(Element and text position data)

________________

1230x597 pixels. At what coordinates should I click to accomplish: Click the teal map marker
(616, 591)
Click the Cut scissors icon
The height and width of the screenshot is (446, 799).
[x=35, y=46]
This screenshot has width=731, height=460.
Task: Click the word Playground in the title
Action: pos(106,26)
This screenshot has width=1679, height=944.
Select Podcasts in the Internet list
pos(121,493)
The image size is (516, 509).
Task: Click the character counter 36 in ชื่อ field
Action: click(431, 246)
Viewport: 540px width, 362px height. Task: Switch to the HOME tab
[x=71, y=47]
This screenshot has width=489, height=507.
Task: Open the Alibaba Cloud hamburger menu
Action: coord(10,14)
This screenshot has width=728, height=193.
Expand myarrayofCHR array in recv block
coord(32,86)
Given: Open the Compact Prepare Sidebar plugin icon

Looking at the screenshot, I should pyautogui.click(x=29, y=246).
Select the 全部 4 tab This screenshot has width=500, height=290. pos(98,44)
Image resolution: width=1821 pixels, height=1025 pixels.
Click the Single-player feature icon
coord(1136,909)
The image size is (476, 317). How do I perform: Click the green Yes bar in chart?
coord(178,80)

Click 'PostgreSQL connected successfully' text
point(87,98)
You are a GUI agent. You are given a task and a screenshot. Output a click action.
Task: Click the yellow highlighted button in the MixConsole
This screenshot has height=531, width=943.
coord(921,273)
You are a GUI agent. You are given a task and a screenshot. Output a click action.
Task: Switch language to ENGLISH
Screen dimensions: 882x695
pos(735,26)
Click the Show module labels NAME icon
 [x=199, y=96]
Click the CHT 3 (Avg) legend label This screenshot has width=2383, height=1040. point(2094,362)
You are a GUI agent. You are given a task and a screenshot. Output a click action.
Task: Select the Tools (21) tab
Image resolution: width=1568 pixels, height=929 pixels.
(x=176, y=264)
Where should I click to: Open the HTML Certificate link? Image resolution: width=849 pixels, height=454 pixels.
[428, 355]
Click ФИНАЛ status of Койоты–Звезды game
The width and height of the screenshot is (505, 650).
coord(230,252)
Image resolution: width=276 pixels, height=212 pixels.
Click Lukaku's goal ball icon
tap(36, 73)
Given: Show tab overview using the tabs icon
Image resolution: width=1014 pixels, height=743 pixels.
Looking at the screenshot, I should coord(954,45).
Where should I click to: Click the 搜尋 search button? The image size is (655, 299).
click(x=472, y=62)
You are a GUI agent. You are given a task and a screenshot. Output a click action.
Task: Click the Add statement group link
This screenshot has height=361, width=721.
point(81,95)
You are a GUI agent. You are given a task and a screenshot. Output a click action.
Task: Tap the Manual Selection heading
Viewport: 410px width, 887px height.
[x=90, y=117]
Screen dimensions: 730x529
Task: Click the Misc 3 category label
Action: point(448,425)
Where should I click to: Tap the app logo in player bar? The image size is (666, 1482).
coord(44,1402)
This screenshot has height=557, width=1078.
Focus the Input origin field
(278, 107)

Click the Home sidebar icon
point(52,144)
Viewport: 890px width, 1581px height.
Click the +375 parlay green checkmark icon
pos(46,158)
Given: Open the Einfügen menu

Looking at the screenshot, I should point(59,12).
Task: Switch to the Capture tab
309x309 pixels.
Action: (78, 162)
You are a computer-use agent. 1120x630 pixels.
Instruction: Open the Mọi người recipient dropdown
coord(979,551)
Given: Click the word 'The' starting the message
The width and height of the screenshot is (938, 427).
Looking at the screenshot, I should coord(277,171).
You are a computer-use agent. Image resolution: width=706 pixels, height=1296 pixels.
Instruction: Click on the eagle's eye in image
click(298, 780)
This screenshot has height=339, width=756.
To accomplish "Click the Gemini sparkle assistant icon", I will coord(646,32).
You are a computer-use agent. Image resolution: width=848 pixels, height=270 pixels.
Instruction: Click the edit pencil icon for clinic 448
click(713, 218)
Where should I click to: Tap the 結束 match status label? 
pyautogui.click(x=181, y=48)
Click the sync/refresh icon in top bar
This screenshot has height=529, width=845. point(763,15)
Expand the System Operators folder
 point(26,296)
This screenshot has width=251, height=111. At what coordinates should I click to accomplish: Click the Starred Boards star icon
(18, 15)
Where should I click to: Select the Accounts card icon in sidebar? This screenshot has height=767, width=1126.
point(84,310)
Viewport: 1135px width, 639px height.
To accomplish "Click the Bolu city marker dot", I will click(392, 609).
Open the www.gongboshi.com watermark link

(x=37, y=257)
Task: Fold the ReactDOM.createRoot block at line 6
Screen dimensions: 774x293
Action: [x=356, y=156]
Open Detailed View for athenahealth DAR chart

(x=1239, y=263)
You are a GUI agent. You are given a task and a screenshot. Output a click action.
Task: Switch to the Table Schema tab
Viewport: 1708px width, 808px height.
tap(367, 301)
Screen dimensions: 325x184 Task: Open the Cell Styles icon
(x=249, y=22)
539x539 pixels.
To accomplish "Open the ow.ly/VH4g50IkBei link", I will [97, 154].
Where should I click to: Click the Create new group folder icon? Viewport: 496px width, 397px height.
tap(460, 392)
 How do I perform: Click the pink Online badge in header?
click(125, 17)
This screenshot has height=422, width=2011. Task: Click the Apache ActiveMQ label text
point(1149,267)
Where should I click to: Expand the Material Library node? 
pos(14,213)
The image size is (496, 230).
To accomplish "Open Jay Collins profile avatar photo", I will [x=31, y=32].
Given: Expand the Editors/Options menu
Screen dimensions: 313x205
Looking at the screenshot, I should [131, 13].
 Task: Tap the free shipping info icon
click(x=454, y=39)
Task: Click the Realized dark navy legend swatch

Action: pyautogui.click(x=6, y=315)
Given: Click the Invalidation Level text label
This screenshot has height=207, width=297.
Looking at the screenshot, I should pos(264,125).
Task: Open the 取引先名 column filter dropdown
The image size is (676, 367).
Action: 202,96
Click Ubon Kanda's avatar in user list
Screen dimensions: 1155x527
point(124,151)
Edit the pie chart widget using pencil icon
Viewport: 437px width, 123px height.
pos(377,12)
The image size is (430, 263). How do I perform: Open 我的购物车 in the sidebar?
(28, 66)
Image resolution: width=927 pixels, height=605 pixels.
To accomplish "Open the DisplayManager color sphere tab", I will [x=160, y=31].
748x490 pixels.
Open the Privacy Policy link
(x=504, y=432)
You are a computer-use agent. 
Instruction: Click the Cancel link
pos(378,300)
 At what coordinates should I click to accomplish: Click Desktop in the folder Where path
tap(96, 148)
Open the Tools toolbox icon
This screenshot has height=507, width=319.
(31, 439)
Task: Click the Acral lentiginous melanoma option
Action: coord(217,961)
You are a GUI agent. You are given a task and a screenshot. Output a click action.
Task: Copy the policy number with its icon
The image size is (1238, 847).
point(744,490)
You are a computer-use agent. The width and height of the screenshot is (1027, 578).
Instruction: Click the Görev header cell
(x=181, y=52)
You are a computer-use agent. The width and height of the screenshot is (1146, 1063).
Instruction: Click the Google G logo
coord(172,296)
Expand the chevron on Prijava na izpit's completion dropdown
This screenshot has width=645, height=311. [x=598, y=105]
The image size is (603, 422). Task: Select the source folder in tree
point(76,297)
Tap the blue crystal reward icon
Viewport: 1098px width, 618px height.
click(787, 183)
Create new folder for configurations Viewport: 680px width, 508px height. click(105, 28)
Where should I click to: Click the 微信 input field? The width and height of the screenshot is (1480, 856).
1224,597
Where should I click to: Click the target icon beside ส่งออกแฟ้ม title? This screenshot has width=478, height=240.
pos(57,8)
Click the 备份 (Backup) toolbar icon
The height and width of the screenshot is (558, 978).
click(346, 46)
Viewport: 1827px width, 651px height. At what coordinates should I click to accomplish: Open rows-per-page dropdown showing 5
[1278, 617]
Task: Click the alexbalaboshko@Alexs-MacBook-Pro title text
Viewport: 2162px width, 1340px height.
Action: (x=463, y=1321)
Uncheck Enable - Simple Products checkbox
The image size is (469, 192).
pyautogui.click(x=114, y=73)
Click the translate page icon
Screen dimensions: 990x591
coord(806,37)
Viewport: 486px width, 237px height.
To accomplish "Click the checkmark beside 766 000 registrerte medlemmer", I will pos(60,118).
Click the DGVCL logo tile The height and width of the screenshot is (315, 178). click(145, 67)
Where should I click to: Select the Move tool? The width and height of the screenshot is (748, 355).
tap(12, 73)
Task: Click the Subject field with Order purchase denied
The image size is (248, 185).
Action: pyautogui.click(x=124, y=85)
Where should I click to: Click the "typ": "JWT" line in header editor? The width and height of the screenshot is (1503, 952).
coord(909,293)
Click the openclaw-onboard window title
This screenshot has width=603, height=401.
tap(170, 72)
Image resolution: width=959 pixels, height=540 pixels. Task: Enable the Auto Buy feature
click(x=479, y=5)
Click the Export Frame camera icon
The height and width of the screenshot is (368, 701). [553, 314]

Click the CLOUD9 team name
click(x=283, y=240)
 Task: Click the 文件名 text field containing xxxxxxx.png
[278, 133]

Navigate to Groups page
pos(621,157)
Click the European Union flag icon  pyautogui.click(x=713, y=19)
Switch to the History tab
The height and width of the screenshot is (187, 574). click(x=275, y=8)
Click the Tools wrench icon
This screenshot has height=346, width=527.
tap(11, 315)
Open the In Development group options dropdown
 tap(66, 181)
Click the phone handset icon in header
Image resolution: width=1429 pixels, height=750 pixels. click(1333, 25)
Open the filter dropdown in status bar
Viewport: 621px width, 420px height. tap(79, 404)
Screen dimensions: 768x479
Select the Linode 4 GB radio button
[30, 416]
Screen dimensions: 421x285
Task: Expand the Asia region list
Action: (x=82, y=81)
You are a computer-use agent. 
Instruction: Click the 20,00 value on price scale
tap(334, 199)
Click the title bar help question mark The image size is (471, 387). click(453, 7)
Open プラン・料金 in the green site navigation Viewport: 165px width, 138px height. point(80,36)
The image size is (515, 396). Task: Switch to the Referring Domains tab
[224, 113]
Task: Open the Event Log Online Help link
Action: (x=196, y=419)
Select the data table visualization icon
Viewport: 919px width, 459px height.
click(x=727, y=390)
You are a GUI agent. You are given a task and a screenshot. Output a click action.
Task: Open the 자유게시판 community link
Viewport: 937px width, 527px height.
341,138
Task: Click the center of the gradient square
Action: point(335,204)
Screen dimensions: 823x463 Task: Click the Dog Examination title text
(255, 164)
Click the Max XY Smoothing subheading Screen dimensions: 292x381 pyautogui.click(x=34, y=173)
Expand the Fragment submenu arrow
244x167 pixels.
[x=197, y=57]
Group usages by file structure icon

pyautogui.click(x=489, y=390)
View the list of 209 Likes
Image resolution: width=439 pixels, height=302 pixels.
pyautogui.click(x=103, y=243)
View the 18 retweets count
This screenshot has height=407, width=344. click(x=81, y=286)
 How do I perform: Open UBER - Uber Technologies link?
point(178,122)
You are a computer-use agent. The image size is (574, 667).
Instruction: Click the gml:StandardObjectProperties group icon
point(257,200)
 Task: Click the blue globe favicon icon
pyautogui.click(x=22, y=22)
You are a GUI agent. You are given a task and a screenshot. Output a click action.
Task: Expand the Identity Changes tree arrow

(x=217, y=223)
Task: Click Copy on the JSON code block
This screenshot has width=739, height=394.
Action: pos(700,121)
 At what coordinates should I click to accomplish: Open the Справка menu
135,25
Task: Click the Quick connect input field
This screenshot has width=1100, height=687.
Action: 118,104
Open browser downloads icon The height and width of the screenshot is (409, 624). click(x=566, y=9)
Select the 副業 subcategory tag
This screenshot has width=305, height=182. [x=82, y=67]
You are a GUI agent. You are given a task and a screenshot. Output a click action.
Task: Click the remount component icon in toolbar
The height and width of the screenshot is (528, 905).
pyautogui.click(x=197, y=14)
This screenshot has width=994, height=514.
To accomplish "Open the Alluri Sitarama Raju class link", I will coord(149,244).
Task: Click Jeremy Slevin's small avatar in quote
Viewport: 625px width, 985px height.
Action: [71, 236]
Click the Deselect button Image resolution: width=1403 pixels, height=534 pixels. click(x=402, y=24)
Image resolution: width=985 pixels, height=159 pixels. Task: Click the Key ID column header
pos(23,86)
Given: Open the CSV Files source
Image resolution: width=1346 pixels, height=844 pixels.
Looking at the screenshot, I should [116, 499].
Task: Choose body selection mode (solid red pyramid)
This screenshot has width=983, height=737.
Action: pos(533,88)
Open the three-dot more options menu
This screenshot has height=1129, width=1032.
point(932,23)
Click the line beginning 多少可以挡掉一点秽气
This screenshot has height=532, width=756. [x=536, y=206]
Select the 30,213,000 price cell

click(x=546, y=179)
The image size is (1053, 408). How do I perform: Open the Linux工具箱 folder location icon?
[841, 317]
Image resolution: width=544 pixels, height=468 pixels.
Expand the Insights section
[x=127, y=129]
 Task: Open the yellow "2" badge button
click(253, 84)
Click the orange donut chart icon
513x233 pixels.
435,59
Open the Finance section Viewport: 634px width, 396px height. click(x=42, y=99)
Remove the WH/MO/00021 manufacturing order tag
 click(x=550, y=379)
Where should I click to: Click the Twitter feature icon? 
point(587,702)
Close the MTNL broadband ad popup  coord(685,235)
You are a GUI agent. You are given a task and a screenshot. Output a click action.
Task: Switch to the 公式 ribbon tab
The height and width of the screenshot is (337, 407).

________________

Copy the stretch from the line containing "Image resolution: width=1821" through the line containing "coord(178,80)", swapping "green" for "red" and leaving everything else the same.

> Answer to the exercise
Image resolution: width=1821 pixels, height=1025 pixels.
Click the Single-player feature icon
coord(1136,909)
The image size is (476, 317). How do I perform: Click the red Yes bar in chart?
coord(178,80)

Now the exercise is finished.